Hace un siglo, la facción más radical del movimiento político que había derribado al zar Romanov y la monarquía rusa, daba el golpe de mano que desplazaba al ala moderada.
León Trotski planificó y dirigió el asalto del poder por parte de los bolcheviques, liderados por Vladimir Lenin, el máximo ideólogo de los comunistas de Rusia.
Tras la caída del último zar, los mencheviques -que respondían a Alexander Kerenski- encabezaron el gobierno interino y organizaban las primeras elecciones plurales y libres de la historia. En las urnas, los bolcheviques, que eran la facción minoritaria, habrían quedado fuera del nuevo gobierno.
Por esa razón Lenin proclamó “todo el poder a los soviets”, que eran consejos de trabajadores que se multiplicaron en todos los órdenes de la producción y que respondían a los bolcheviques.
Mientras Lenin vivió, todo el poder estuvo en los soviets, pero ni bien murió quien ya había creado la Unión de Repúblicas Socialistas Soviéticas (URSS), todo el poder se concentró en una burocracia que construyó velozmente un sistema totalitario.

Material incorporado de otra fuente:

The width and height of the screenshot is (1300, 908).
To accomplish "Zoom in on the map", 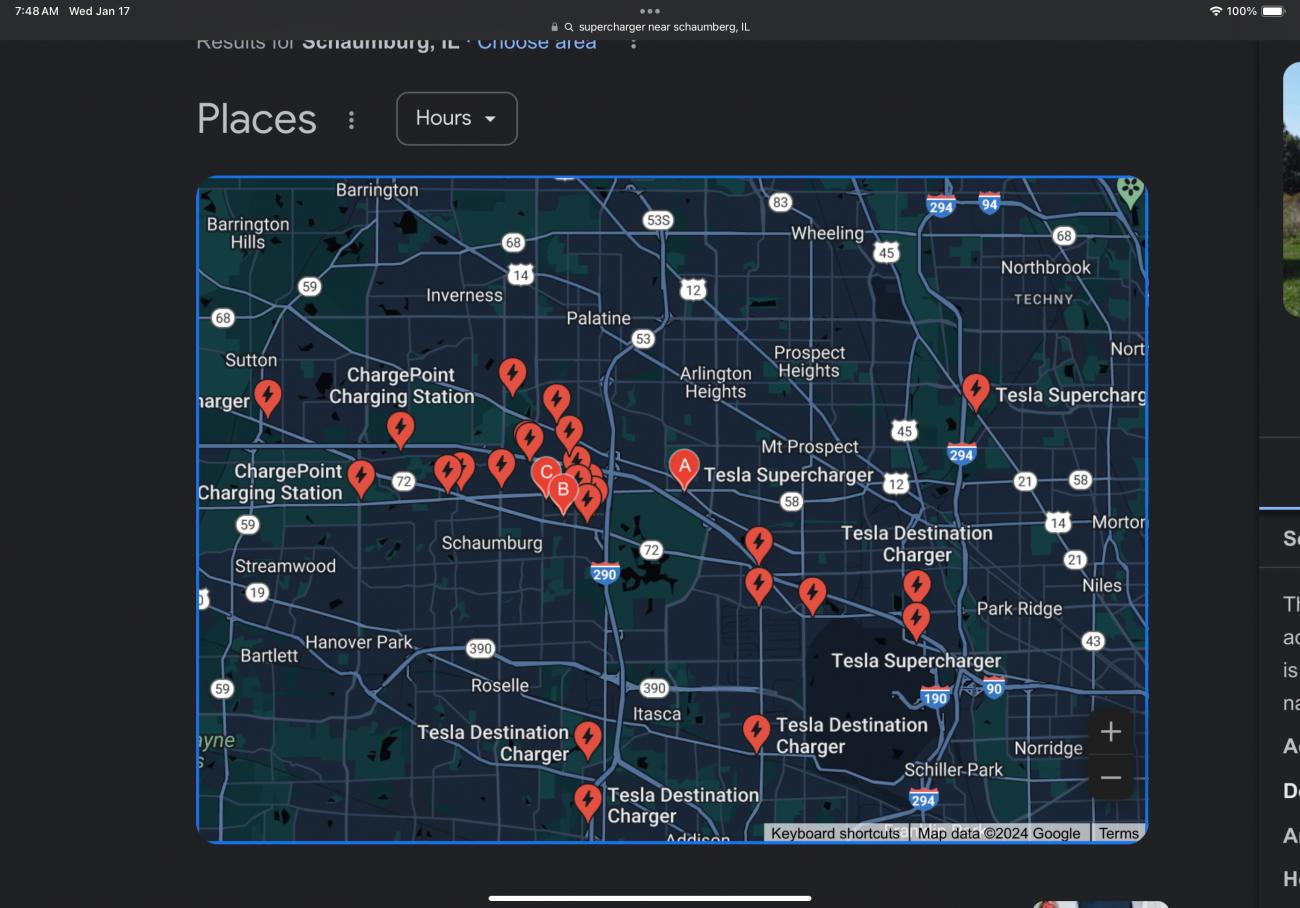I will 1111,733.
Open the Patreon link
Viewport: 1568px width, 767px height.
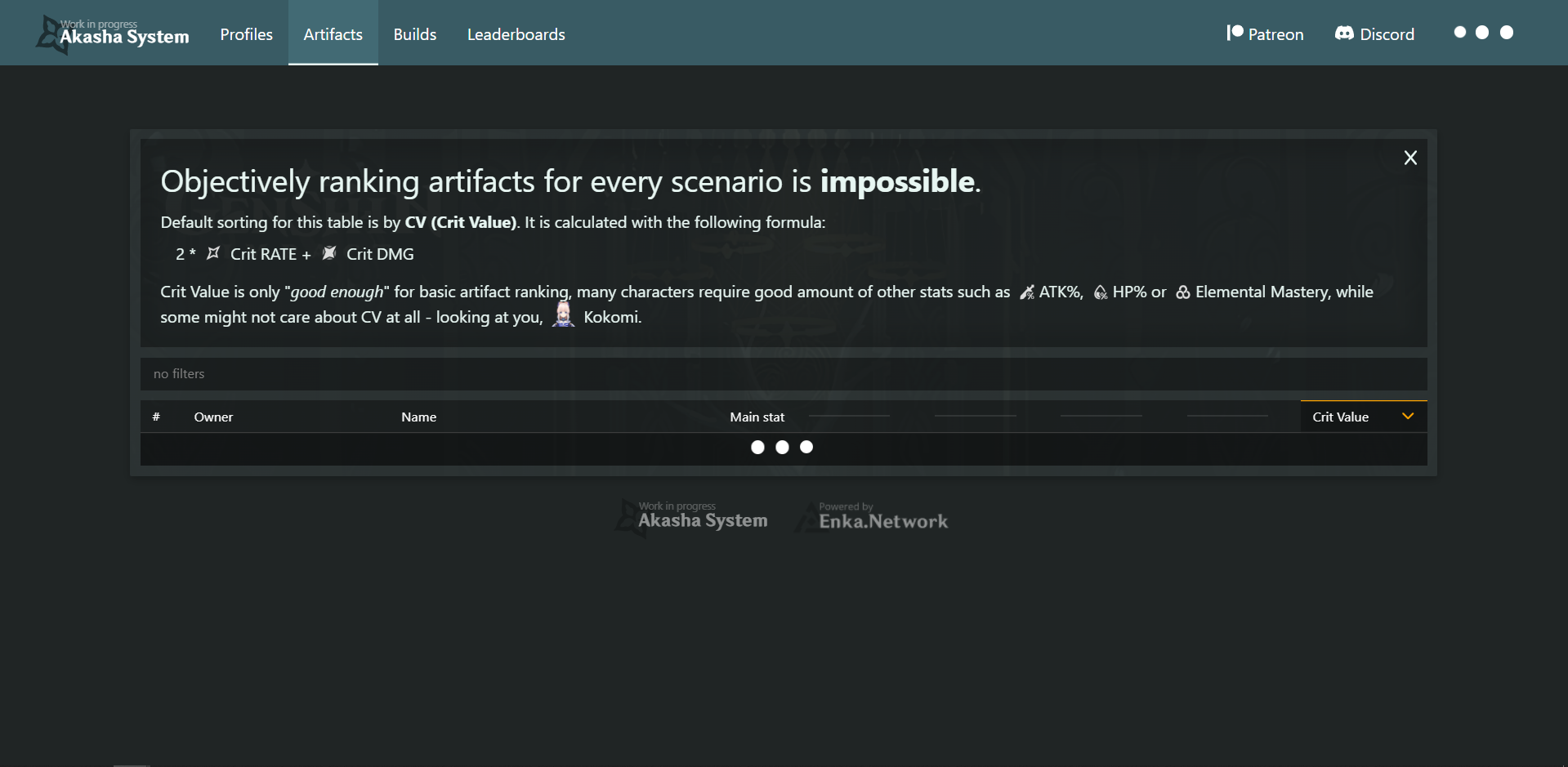[x=1275, y=34]
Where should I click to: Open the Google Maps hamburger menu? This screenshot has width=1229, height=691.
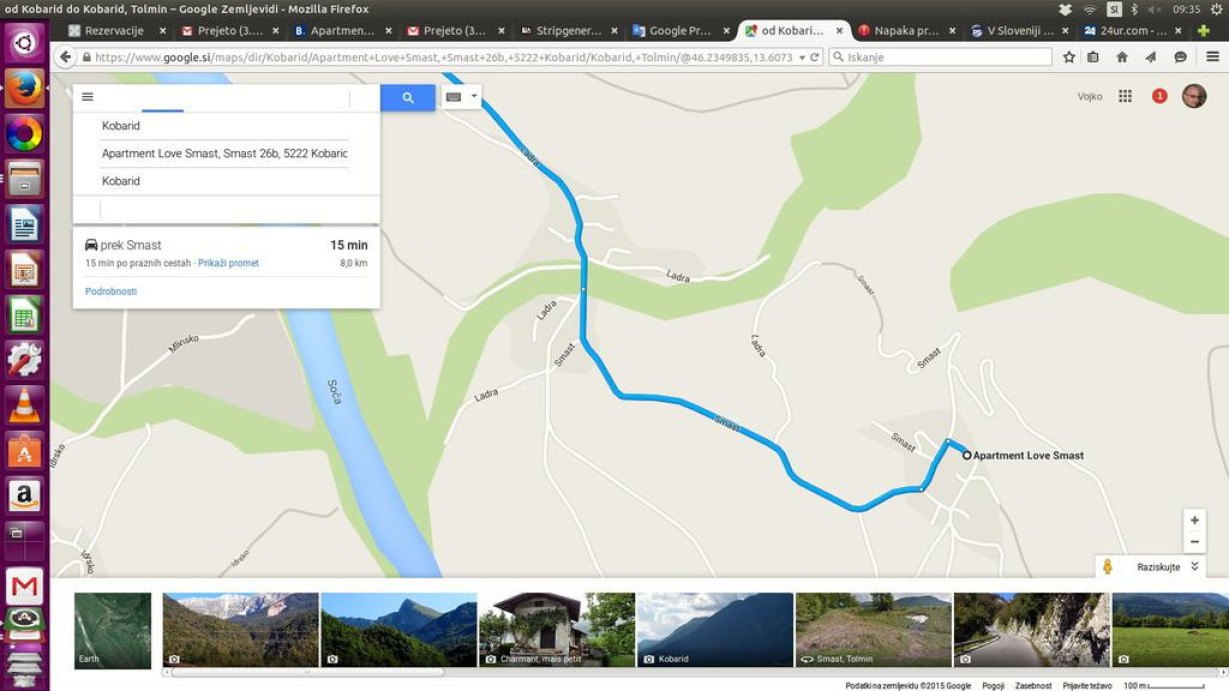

Stalin fue el más sangriento y brutal de los dictadores soviéticos, pero no fue el único dictador. La muerte del tirano georgiano y la consiguiente “desestalinización” que puso en marcha su sucesor, Nikita Jrushev, no desmantelaron el totalitarismo imperante, que tras la segunda Guerra Mundial -Tratado de Yalta mediante- se había apropiado de los países centroeuropeos, a los que controló mediante el Pacto de Varsovia.
Más allá del discurso ideológico, estaba la implacable realidad: la URSS creció y se hizo potencia mediante la explotación despiadada de millones de rusos. Sus víctimas fatales también fueron millones de rusos, más los cientos de miles que murieron en intentos de democratización en Polonia, la ex República Democrática Alemana (oriental), Hungría y Checoslovaquia.
La economía de planificación centralizada terminó desplomándose. No pudo vencer la energía productiva y los niveles de vida de las democracias desarrolladas en Occidente.
El símbolo final de esa derrota fue, precisamente, la caída del Muro de Berlín el 9 de noviembre de 1989. Fue derribado por quienes, según el relato marxista-leninista describía como «el hombre nuevo», que había sido liberado del yugo capitalista por la revolución ocurrida en Rusia.
El final del totalitarismo que comenzó a gestarse hace exactamente un siglo, fue también la consecuencia de la Glasnost (transparencia) y la Perestroika (reforma), procesos democratizadores impulsados por el primer líder soviético nacido después de la revolución bolchevique de 1917, Mijaíl Gorbachov.